REQUIRED WORK:
• a. Using the court excerpt, decide whether each statement agrees with it, and answer yes or no with the deciding words quoted: (i) the messages were produced during discovery; (ii) the court found that letting the State amend its information prejudiced the defendant; (iii) the statute cited is N.D.C.C. § 12.1-20-03(l)(c).
• b. Resume the court excerpt after its last sentence, carrying on its legal reasoning in the same voice.

PASSAGE:

T.P.: I’m not mad but I need to know exactly what u (sic) did for my piece (sic) of mind please.
Carlson: Ah.
T.P.: Please do I need to get tested?
Carlson: No I only used my my (sic) hands.

The production of such messages during discovery clearly shows Carlson knew or should have known the State may allege he committed unlawful sexual acts under N.D.C.C. § 12.1-20-03(l)(c) not delineated in the original information. Carlson, the alleged author of the above message, clearly had notice of the circumstances giving rise to the amended information. We see no prejudice resulting from allowing the State to amend its information when the defendant’s own statements are, at least in part, the basis for the amendment.

DATA SHOWN:
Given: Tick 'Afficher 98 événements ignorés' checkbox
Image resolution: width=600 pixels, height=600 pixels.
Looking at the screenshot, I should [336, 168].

RESPONSES:
• a.
(i) Yes: "The production of such messages during discovery"
(ii) No: "We see no prejudice resulting from allowing the State to amend its information"
(iii) Yes: "under N.D.C.C. § 12.1-20-03(l)(c)"

• b.
[¶ 9] Furthermore, the original information charged Carlson under N.D.C.C. § 12.1-20-03(l)(c). As used in N.D.C.C. § 12.1-20-03(l)(c), N.D.C.C. § 12.1-20-02(4) defines “sexual act” more broadly than used within the original information. Through this statutory definition, and with notice of the allegation he vaginally penetrated T.P. with a body part other than his penis, Carlson should have anticipated the State might seek to amend its original information to include uncharged conduct otherwise qualifying as a “sexual act” under N.D.C.C. § 12.1-20-02(4). Although the original information was very specific regarding the charged conduct, on this record, it fulfilled its primary purpose of fairly informing Carlson “of the charges against him to enable him to prepare for trial.” State v. Bertram, 2006 ND 10, ¶ 32, 708 N.W.2d 913 (quoting City of West Fargo v. Hawkins, 2000 ND 168, ¶ 8, 616 N.W.2d 856).

[¶ 10] Finally, Carlson fails to demonstrate any prejudice resulting from the amended information. Aside from conclu-sory statements, Carlson does not specify how he would have altered his trial strategy if afforded additional time to prepare against the amended information, leaving us to speculate about any prejudicial effect. Although he complains of unfair surprise, both informations rested on the allegation Carlson vaginally penetrated T.P. with a body part, differing only with respect to the penetrating body party. Furthermore, sufficient evidence supports Carlson’s conviction under the original information, and Carlson does not argue to the contrary.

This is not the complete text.